In dem laufenden Veränderungsprozess hin zur Klimaneutralität geht es mehr um die Berechnung als um praktische Fortschritte. Diesen Eindruck bekommt man jedenfalls als Beobachter. Nun erlauben sich die Ratgeber der aktuellen Regierung wie das Umweltbundesamt, Unbeliebtes wie den Brennstoff Holz massiv schlechtzurechnen – obwohl er EU-weit als klimaneutral gilt. Braucht eine neue Politik nicht auch neue Ratgeber?
Bilger: Die Entscheidungsträger in der Politik brauchen Ratgeber, die ideologiefrei an die Dinge herangehen. Wissenschaftlichkeit und Faktenorientierung sind ein Gut von überragendem Wert. Denn wenn politische Entscheidungen nicht fundiert sind, sind sie angreifbar und finden keine Akzeptanz. Das schadet letztlich der Demokratie und ihrer Institutionen massiv.
Wir könnten sofort durch Emissionsminderungsmaßnahmen bis zu 90 Prozent des Feinstaubs einsparen. Allerdings sind die Anstrengungen der Politik überschaubar, moderne Innovationen zu unterstützen. Eine neue Regelung für die Holzfeuerung fehlt schlicht, die Regulierung der 1. BImSchV wurde nur bis Ende 2024 gedacht. Will man die Wärme aus Biomasse gar nicht besser machen?
Bilger: Es ist klar, wir brauchen einen politischen Paradigmenwechsel. Es muss Schluss sein damit, das Heizen mit Holz schlecht zu reden. Die Produktinnovationen im Bereich der Abgasfilter, Staubabscheider, Abbrandsteuerung sind beeindruckend. Heizen mit Holz wird künftig noch viel sauberer werden. Heizen mit Holz muss Teil jeder Problemlösung beim nachhaltigen Umbau unserer Wärmeversorgung sein. Hierfür muss es ein positives politisches Klima geben. Das fängt bei der Bundesregierung an – und gilt natürlich auch für nachgeordneten Behörden wie das Umweltbundesamt, aber auch für europäische Rechtssetzung. Beim Umgang mit dem Heizen mit Holz braucht es mehr Pragmatismus und Faktenorientierung statt ideologischem Popanz.

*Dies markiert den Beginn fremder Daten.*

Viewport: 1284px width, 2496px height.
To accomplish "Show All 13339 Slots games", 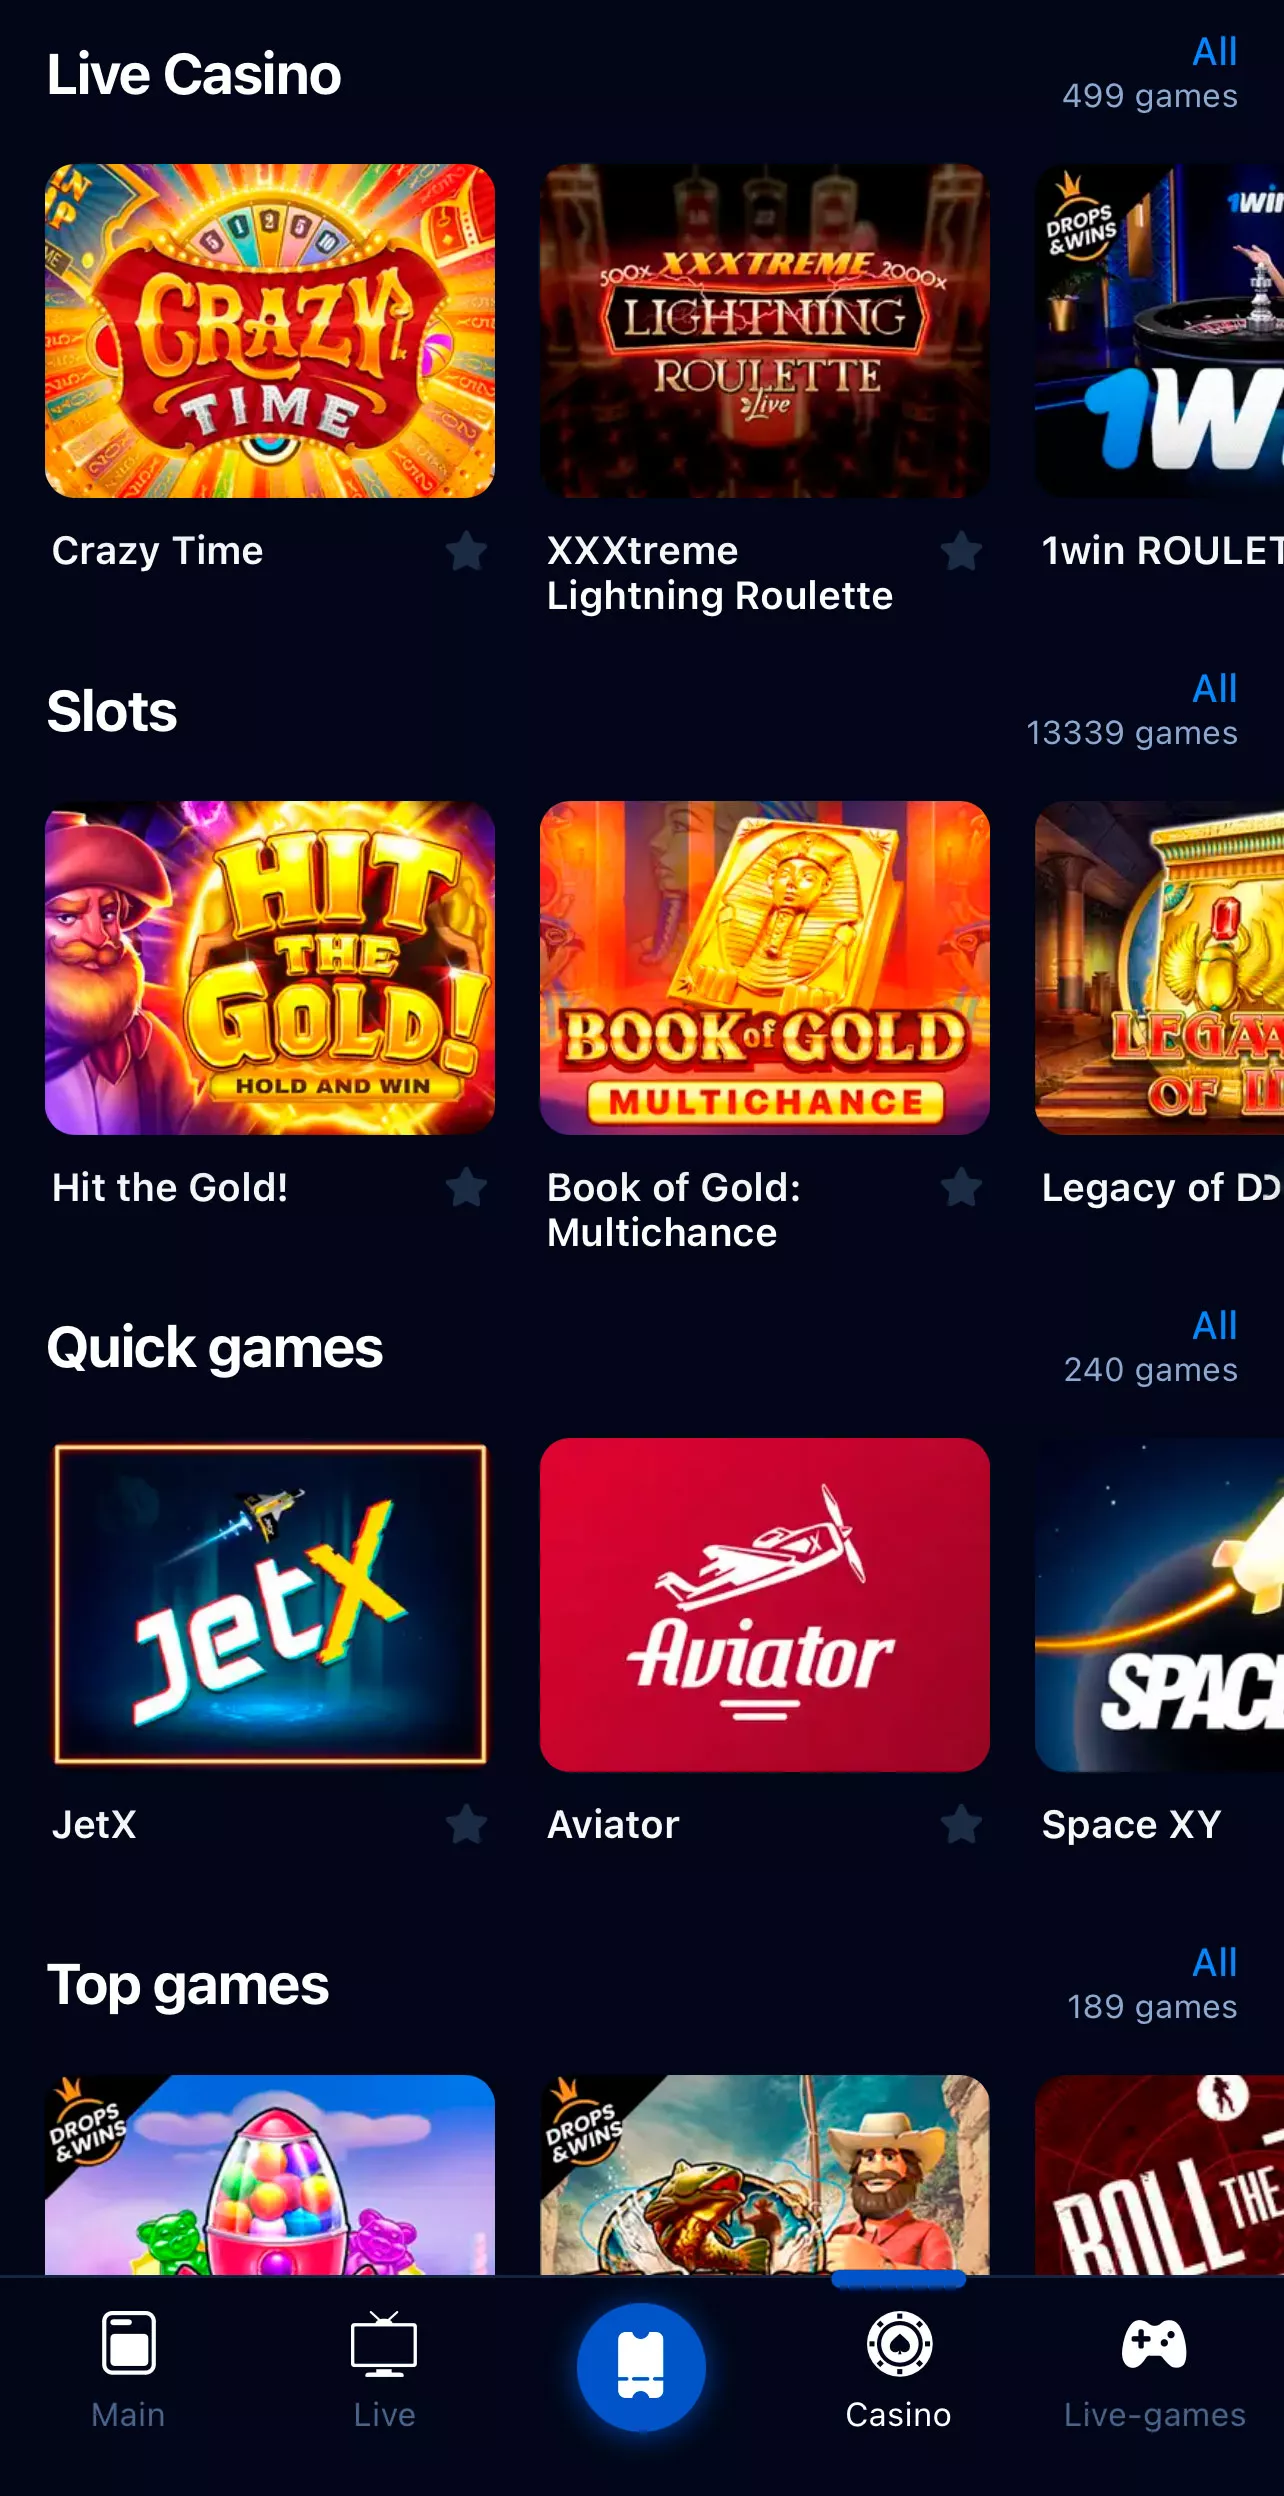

Das staatlich verordnete schlechte Image der Holzfeuerung (Bundesumweltministerium und UBA) hat weitreichende Folgen auf die CO2-Bilanz, die Versorgungssicherheit, den Landschaftsschutz und nicht zuletzt auch auf die Berufswahl von jungen Menschen. Wird sich die Situation bei einer möglichen Regierungsbeteiligung der CDU/CSU verbessern?
Bilger: Das kann ich zusichern. Wir stehen für eine ideologiefreie, technologieorientierte und kosteneffiziente Energiepolitik. Der Energieträger Holz hat einen festen Platz im Energiemix der Zukunft.
Herr Bilger, wir sagen vielen Dank für das Gespräch.